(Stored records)
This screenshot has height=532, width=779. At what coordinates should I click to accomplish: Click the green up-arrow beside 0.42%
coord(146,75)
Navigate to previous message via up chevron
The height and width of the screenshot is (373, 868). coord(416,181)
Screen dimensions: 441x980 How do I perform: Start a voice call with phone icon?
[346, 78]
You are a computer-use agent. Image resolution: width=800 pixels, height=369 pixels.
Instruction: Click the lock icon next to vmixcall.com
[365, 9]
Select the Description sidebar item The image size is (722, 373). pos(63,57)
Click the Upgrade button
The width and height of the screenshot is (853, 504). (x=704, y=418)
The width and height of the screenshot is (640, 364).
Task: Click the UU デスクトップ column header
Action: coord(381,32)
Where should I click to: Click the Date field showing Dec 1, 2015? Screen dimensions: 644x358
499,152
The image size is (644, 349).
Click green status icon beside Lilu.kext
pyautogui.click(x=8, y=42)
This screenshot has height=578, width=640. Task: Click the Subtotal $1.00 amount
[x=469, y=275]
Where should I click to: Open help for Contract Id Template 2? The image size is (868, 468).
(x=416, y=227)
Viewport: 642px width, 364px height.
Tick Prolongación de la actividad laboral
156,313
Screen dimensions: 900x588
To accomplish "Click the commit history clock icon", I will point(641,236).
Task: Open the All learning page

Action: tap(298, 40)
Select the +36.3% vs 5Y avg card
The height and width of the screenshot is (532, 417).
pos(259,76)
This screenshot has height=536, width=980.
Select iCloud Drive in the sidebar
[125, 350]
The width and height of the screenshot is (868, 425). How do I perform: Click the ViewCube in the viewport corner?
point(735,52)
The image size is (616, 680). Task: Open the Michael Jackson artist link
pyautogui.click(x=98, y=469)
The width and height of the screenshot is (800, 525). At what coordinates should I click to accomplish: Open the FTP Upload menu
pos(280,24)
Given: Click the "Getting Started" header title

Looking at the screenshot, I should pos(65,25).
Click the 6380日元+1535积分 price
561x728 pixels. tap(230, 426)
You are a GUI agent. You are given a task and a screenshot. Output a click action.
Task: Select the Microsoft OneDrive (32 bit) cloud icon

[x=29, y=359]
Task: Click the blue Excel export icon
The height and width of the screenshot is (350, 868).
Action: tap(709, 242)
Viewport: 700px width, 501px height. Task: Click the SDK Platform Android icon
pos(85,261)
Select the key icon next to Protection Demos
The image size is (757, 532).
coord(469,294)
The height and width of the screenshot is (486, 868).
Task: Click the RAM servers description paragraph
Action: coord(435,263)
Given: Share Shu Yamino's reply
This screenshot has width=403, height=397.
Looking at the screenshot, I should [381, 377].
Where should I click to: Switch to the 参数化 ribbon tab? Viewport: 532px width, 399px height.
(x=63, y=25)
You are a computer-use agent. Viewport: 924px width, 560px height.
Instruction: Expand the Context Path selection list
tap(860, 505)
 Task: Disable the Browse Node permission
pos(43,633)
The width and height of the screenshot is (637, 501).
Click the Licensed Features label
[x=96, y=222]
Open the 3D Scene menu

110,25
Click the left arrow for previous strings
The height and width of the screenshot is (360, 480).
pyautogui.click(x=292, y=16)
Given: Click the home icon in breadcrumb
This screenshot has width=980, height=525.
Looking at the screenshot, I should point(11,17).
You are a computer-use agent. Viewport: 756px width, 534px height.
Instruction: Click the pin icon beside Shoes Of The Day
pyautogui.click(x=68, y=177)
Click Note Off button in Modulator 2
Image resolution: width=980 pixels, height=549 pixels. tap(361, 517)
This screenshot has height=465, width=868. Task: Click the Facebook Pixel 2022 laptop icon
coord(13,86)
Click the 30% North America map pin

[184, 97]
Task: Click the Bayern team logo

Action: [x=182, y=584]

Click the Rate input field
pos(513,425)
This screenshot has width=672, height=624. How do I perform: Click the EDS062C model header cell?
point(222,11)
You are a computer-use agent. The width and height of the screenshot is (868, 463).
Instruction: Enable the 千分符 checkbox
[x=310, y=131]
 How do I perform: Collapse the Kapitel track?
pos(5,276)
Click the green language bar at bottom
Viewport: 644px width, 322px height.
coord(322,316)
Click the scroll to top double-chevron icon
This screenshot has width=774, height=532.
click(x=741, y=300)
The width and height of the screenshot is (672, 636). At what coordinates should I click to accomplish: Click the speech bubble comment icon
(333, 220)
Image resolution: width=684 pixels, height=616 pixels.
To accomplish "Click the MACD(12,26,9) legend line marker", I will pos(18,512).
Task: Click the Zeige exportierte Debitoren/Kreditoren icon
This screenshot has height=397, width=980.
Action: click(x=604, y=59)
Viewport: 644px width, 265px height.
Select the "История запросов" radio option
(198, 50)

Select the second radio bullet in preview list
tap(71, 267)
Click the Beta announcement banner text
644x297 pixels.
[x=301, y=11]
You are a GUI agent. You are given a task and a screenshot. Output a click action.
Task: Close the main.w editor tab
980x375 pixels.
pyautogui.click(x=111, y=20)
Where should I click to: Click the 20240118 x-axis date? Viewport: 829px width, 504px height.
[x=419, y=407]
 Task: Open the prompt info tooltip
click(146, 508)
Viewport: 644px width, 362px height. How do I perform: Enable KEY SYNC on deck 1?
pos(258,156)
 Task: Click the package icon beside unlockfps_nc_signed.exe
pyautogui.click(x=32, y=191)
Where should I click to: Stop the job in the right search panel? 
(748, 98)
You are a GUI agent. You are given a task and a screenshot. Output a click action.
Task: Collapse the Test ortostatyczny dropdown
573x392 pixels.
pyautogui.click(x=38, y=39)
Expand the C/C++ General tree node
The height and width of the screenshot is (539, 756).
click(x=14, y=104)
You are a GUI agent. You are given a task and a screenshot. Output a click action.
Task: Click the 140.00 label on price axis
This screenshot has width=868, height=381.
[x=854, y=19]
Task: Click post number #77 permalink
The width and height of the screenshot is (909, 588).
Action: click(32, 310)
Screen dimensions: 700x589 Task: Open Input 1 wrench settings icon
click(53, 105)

> **WHAT TO PRODUCE**
Repeat only the stretch of lines that begins at the line containing "Screen dimensions: 700x589" and ends at the last line above, both included.

> **RESULT FOR THIS EXERCISE**
Screen dimensions: 700x589 Task: Open Input 1 wrench settings icon
click(53, 105)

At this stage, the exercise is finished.